Trump’s statements about foreign workers show him zig-zagging between his voters and his donors.

“We have to allow smart people to stay in our country — if you graduate number one in your class at Harvard, [if] you graduate from the Wharton School of Finance,” Trump told radio host Laura Ingraham on January 10. “If we tell smart people to get the hell out, that’s not America first.”

Ingraham reminded Trump of the Disney H-1B scandal in 2016, where hundreds of Americans were replaced by H-1B workers. “You ran on people training their foreign replacements, that you ran against that. It’s humiliating for an American worker who works for a company for 30 years … to train your replacement,” Ingraham said.

“No, no, that’s different, I would never do that,” said Trump.

“Why shouldn’t we have American graduates of colleges and universities taking those jobs? Ingraham said.

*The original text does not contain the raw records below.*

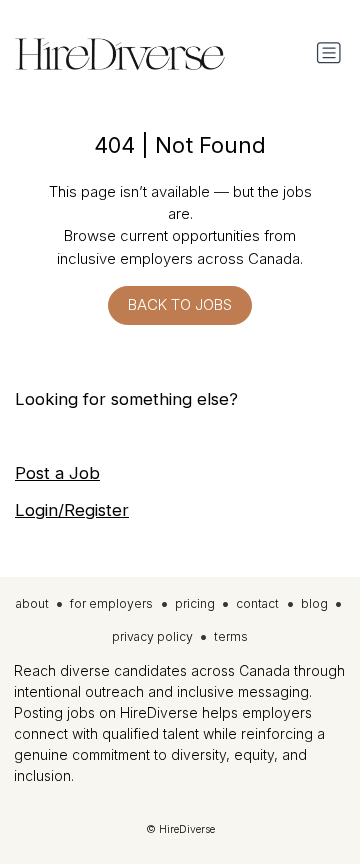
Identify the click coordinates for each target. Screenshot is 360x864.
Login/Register (72, 510)
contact (257, 603)
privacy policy (152, 636)
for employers (111, 603)
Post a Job (57, 473)
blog (314, 603)
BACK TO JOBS (180, 305)
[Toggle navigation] (329, 53)
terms (231, 636)
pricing (195, 603)
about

“We do,” answered Trump. “But we don’t have enough of them … and we have to be competitive with the rest of the world too.”

The DHS data does not show the number of foreign workers who are working in the United States. It only provides the number of foreign workers’ “admissions.” This admission number overcounts the actual number of foreign workers because many leave and return multiple times each year. The agencies refuse to provide any data on the resident number of foreign H-1B, L-1, J-1, or E-3 workers.

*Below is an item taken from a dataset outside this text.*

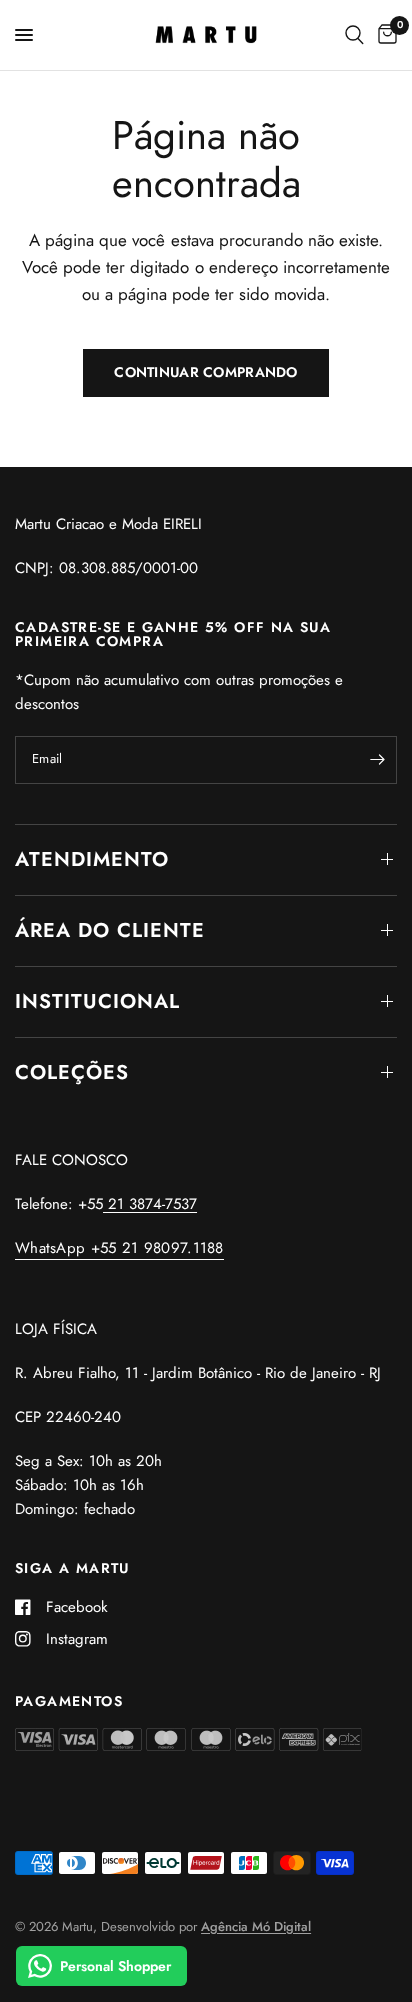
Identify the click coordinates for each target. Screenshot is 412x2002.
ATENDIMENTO (92, 859)
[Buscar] (354, 35)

But officials are recalculating the OPT numbers to show a reduction from 2017 to 2018. Data provided to Breitbart News by the DHS shows universities provided 215,000 OPT work permits in 2018, supposedly down from 280,000 work permits in 2017. This revised 2018 total consisted of 145,586 migrants with one year OPT work permits and 69,650 migrants with three year OPT-STEM work permits.

The inflow of OPT workers would likely skyrocket if Sen. Mike Lee, R-Utah, passes his S.386 bill. The legislation would allow an unlimited number of foreign temporary migrants to get permanently renewable work permits once they can persuade — or pay — their U.S. employer to nominate them for a green card. This “Early Adjustment” rule would allow a huge number of foreign college graduates to permanently live and work in the United States, even without receiving green cards.

Other data shows that more than at least 1.7 million foreigners got “Employment Authorization Documents” in 2019 to work in the United States, including a few hundred thousand migrants from Central America. These migrants tend to reduce wages for blue collar Americans.

Also, both Democrats and Republicans in Congress are blocking efforts to deport more of the resident population of illegal immigrants. That population includes at least 11 million consumers and eight million workers.

The award of green cards is a different process from the subsequent award of citizenship via naturalization. Naturalization rates have remained stable, at 753,060 naturalizations in 2016 and 761,901 naturalizations in 2018, according to the DHS data.